Al di là di queste radicate convinzioni, quali erano i tratti essenziali dell’indianità di Gandhi? Per capire il “Mahatma” non dobbiamo rifarci a lui come ad un nazionalista che, per liberarsi dal giogo inglese, scelse la nonviolenza ritenendola il metodo più efficace per il suo popolo. Per capirlo, dobbiamo seguire un ordine inverso di priorità: Gandhi, impregnato di una cultura essenzialmente religiosa e di una forte personalità morale, volendo emancipare il proprio popolo scelse lo strumento più naturale che gli veniva dalla tradizione, cioè la nonviolenza, e lo trasformò anche in un’arma contro gli inglesi.

La battaglia di Gandhi fu sempre prima morale e poi politica. Egli non era un nazionalista che usava la nonviolenza, ma un nonviolento che lottò per l’elevazione morale, spirituale e sociale del popolo, elevazione che, in quel dato periodo storico, non poteva non passare attraverso la lotta per l’indipendenza politica degli indiani dal dominio della Corona britannica. L’insegnamento gandhiano di nonviolenza e pacifismo pur avendo un valore universale, affonda le proprie radici nell’ “humus” della cultura indiana, le cui diverse espressioni (induismo, buddhismo, jainismo) contemplano le virtù cardinali del “non recar danno od offesa” e la compassione per tutte le creature viventi.

Gandhi non volle mai che l’utilità dell’azione politica prevalesse sulla sua moralità, perché nell’azione politica “satyagraha” (che fosse uno sciopero, una manifestazione o altro) si manifestava lo spirito della Verità, e in ultima analisi di Dio. Insomma, un’azione violenta agli occhi di Gandhi sarebbe stata un’autentica bestemmia.

Gli uomini del Congresso non sempre furono d’accordo con lui e ciò spiega l’isolamento di Gandhi dal Partito sul finire degli anni ’30, non certamente dalle masse. E gli inglesi, con qualche eccezione (come quella, significativa, di lord Mountbatten, ultimo viceré dell’India, che aveva detto: “Il Mahatma passerà alla storia alla pari di Buddha e di Gesù”) non capirono fino all’ultimo il valore del loro formidabile avversario, sintesi davvero unica di antico (la visione tradizionale della società, i valori religiosi) e moderno (l’abilità politica, la cultura giuridica anglosassone).
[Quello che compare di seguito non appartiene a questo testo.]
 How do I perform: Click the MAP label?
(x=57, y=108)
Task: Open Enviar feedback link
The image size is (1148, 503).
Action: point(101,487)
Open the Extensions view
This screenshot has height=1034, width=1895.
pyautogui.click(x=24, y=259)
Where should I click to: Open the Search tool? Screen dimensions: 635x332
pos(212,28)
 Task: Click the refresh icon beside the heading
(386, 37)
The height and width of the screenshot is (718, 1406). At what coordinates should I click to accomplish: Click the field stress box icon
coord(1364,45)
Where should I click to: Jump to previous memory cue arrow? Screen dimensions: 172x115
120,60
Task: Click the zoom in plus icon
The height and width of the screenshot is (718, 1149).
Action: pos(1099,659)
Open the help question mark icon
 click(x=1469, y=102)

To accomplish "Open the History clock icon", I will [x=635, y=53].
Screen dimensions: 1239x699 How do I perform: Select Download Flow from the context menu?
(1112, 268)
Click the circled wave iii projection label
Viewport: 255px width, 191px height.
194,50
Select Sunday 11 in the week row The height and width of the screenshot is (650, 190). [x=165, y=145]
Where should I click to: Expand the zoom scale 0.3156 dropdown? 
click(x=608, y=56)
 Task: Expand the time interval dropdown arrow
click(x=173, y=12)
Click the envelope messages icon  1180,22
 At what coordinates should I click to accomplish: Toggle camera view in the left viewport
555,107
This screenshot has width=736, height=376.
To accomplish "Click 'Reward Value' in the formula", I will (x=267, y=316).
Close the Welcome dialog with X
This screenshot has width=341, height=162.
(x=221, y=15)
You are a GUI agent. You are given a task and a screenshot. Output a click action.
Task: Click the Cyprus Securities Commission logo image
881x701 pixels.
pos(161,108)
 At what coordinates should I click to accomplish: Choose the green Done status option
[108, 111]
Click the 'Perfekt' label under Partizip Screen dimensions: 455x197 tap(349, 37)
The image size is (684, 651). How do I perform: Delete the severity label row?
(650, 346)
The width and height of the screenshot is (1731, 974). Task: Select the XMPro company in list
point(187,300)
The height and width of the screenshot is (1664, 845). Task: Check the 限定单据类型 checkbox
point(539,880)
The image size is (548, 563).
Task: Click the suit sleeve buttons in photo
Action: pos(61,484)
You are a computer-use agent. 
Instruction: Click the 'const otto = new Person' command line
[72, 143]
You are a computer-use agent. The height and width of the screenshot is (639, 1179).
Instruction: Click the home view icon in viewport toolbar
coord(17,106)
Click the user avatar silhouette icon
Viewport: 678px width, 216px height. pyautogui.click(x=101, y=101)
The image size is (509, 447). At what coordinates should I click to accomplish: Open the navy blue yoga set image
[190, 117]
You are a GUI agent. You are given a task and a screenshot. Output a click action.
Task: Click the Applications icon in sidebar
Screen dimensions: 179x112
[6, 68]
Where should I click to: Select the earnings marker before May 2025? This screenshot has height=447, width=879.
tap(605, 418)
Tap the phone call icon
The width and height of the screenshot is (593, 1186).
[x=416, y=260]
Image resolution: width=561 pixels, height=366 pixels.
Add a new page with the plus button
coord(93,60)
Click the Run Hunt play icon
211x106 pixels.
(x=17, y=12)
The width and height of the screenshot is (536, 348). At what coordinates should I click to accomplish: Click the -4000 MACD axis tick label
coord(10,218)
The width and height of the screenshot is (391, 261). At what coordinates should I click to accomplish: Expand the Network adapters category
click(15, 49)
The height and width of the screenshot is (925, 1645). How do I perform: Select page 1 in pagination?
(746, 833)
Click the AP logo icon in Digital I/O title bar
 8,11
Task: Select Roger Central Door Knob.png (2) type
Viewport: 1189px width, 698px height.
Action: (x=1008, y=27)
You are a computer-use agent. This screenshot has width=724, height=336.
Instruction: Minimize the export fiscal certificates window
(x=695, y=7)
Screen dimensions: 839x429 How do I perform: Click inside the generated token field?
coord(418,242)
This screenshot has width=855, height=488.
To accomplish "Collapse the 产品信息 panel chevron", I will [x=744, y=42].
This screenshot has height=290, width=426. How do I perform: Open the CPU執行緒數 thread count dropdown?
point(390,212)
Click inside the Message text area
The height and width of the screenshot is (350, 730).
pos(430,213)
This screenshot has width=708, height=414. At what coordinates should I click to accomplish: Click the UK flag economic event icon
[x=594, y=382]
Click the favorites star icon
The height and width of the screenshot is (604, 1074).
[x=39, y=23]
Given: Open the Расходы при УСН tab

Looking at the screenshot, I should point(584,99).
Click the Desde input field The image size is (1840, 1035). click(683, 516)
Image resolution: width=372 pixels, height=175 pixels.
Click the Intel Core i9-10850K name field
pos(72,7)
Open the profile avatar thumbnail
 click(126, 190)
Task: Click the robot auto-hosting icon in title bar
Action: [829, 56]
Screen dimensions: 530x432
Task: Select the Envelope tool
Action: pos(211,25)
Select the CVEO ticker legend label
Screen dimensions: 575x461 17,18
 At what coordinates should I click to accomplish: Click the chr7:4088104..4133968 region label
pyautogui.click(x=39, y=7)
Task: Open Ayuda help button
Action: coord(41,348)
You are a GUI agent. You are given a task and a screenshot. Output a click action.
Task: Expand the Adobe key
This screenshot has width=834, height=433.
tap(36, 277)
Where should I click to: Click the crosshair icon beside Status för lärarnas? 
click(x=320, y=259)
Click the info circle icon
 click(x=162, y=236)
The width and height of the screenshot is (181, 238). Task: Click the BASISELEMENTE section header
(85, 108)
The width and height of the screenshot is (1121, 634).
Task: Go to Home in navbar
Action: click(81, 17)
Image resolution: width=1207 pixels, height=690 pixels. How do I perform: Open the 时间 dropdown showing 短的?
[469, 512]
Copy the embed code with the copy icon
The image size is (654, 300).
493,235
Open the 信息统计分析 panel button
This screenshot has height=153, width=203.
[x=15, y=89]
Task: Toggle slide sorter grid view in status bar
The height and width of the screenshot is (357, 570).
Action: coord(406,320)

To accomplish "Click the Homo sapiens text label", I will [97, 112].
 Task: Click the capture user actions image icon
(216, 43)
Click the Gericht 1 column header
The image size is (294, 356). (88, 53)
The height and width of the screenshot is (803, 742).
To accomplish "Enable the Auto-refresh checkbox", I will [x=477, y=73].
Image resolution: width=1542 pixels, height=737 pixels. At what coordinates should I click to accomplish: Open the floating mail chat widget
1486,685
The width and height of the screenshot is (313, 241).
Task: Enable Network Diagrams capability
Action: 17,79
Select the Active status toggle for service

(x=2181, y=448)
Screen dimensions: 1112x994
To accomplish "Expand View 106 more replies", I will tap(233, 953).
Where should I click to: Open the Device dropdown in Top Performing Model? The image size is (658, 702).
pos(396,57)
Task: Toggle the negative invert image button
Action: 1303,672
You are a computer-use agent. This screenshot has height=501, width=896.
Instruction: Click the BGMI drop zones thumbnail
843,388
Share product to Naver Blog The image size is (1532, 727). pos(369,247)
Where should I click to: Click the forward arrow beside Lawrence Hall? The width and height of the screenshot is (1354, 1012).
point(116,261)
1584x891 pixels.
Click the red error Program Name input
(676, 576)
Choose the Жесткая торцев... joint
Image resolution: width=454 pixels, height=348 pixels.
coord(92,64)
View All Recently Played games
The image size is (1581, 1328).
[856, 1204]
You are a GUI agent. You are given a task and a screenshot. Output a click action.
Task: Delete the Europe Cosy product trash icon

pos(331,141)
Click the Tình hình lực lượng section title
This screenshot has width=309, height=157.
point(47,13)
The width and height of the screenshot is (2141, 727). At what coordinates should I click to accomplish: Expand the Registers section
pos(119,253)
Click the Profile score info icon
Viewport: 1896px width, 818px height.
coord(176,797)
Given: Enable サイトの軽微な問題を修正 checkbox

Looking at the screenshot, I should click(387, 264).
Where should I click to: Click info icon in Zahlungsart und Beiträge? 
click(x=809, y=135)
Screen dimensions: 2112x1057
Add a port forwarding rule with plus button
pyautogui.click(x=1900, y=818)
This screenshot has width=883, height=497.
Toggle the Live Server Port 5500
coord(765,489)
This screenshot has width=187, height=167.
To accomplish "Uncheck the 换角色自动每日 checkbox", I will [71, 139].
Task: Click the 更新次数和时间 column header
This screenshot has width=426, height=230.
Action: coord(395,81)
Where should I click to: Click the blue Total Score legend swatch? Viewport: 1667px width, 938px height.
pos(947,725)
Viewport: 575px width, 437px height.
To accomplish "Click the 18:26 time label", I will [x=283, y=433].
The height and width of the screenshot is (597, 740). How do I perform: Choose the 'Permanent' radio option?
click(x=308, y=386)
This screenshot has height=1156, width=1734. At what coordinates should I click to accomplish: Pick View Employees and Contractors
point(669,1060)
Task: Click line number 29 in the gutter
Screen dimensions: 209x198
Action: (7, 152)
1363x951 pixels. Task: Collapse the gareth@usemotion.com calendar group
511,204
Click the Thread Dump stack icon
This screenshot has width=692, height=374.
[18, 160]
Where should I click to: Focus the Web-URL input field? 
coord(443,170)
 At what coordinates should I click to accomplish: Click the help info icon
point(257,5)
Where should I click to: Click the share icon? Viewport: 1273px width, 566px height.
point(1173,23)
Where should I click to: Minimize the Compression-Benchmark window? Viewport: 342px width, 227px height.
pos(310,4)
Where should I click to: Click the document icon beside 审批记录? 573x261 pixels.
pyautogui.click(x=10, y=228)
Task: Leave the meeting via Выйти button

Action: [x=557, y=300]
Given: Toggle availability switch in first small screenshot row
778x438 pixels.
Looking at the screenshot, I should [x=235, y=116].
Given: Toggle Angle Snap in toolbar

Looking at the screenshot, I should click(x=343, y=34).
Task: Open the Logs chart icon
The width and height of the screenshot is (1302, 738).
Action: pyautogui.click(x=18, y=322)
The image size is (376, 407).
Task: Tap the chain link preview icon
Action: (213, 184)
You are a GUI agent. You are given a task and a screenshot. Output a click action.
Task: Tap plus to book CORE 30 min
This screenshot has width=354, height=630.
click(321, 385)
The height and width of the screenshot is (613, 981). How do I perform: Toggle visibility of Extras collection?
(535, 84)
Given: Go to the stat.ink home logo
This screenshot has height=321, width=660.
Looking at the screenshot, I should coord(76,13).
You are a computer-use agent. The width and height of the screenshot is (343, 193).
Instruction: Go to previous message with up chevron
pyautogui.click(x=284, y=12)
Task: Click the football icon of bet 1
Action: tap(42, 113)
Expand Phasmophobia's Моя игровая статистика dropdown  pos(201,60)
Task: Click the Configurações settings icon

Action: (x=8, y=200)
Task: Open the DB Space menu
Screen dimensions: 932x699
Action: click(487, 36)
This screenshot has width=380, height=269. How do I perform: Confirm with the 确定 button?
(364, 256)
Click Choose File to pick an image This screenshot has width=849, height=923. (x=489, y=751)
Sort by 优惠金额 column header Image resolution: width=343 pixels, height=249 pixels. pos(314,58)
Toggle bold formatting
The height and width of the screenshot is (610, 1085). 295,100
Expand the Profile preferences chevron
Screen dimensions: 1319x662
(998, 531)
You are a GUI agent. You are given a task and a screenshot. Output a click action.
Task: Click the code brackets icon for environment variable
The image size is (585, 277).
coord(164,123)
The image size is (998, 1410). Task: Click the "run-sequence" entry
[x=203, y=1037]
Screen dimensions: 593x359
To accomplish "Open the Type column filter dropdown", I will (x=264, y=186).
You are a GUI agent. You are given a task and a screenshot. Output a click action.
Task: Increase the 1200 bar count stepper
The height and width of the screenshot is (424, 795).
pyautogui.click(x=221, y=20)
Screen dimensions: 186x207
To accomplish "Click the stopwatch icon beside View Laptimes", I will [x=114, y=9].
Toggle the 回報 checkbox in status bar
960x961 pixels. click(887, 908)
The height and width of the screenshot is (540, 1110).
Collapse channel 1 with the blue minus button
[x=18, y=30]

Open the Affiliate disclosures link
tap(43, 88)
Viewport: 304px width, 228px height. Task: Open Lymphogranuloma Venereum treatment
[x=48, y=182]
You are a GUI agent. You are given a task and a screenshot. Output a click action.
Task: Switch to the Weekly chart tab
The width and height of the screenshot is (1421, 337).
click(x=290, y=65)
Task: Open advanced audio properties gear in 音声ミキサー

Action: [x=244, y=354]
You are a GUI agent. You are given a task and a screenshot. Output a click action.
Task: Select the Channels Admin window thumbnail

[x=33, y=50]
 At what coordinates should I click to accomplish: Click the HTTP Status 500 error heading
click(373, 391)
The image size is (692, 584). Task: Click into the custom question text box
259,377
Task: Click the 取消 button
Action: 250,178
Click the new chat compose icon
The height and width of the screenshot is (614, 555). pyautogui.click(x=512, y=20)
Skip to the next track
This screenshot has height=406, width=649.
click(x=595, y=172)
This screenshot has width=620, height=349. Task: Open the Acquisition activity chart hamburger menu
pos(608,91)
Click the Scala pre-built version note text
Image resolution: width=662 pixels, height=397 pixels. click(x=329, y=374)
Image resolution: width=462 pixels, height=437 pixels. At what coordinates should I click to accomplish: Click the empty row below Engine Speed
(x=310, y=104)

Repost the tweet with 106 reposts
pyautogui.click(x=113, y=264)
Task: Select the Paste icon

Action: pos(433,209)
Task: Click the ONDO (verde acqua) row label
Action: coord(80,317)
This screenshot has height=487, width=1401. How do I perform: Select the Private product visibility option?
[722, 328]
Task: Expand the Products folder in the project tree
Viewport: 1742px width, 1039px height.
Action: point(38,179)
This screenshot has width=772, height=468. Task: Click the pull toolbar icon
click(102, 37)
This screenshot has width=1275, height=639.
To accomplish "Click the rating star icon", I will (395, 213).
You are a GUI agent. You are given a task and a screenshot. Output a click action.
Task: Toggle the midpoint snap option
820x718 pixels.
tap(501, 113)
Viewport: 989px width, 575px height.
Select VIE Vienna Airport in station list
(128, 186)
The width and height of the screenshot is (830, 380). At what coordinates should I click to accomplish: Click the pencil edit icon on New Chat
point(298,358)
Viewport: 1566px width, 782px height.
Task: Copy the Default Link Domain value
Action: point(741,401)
L’uomo Gandhi dimostrò invece di essere il portatore di un’ideologia nella quale pensiero e azione si coniugavano nel miglior modo, portatore di valori che, a tutt’oggi, rimangono di piena attualità per l’uomo.

A Gandhi il regista inglese Richard Attenborough dedicò uno splendido film, interpretato dall’attore Ben Kingsley (che ottenne il premio Oscar) presentandolo come supremo difensore dei diritti civili e dell’India oppressa dal colonialismo britannico.

L’indipendenza dell’India non fu l’unica meta dell’azione di Gandhi. Due altri gravissimi problemi travagliarono il popolo indiano: il problema degli intoccabili e quello dei musulmani. Il primo aveva radici che si confondevano con le radici stesse dell’induismo. La religione induista insegna infatti che gli uomini sono divisi in quattro caste cioè in gruppi differenti per natura e per mansioni diverse nell’ambito della società: sacerdoti, guerrieri, artigiani, servitori. Gli appartenenti alle varie caste vivono totalmente separati fra di loro.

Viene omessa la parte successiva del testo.